The human leukocyte antigen (HLA) is composed of class I and II complexes, which are expressed by nucleated cells in the body. The HLA class system uses specific peptides in order to inform the immune system of the cell's health status. In the case of an abnormal event (e.g., cancer), immunologically-related molecules such as antibodies or lymphocytes bind their cognate HLA-derived peptide and induce the death of the cell through a number of possible effector mechanisms in order to maintain the integrity of the host.
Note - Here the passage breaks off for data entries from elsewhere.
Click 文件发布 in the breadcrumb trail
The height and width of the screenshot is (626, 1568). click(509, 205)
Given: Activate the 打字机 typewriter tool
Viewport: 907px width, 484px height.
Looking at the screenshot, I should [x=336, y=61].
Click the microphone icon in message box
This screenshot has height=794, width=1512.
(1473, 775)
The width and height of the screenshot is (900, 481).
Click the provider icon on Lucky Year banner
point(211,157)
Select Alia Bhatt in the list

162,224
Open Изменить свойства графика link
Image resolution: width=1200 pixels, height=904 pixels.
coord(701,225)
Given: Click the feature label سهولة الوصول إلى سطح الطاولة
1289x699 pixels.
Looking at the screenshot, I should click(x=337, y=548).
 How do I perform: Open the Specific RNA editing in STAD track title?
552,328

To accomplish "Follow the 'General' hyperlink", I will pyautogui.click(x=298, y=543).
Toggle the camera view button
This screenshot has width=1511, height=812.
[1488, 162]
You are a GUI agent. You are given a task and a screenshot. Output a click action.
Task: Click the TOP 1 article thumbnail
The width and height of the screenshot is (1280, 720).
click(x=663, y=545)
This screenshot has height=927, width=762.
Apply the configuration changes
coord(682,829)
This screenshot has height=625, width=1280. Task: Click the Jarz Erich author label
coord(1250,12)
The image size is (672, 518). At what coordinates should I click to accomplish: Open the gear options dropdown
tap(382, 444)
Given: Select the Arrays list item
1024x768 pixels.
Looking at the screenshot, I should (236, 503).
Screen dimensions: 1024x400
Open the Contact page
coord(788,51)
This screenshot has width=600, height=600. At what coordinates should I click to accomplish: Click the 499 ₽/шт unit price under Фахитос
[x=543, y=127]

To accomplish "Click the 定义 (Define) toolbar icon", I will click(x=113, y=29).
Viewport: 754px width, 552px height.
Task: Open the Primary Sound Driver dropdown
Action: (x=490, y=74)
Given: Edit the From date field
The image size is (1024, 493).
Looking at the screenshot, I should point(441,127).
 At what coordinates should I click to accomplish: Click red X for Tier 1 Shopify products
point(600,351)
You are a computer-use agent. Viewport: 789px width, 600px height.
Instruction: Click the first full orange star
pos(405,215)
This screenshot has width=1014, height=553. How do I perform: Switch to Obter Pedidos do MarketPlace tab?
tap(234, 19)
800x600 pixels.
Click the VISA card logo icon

This technology consists of a polylactic-co-glycolic acid particle in the nanometer-micrometer size range with specific peptide/HLA multimers tethered to its outer surface via a PEG linker group, resulting in the particle designated NP-HLA. This NP-HLA particle represents a useful tool to detect molecules with specific reactivity against the peptide/HLA complex or HLA class I/II molecules in biologically relevant solutions such as cell culture media, sera, and buffered liquids (e.g. PBS) for confirmatory, diagnostic, and therapeutic purposes. Overall, the NP-HLA particle is biocompatible, stable, and exhibits intra/inter-assay precision and linearity in detecting specific target binding. The invention represents an alternative format to detect and characterize specific molecular interactions between the peptide/HLA complex or HLA class I/II molecules. This invention can also be utilized as an immune staining reagent.
- Possible use in pharmacokinetic/pharmacodynamics studies
- Possible use to determine transplantation suitability
- Immune staining reagent
Features, Benefits and Advantages:
- Less time to detect/characterize interactions
- Greater inter-assay and inter-operator precision
A provisional application with the serial number 62/144,427 was filed on April 8, 2015.
Work on the invention is still continuing.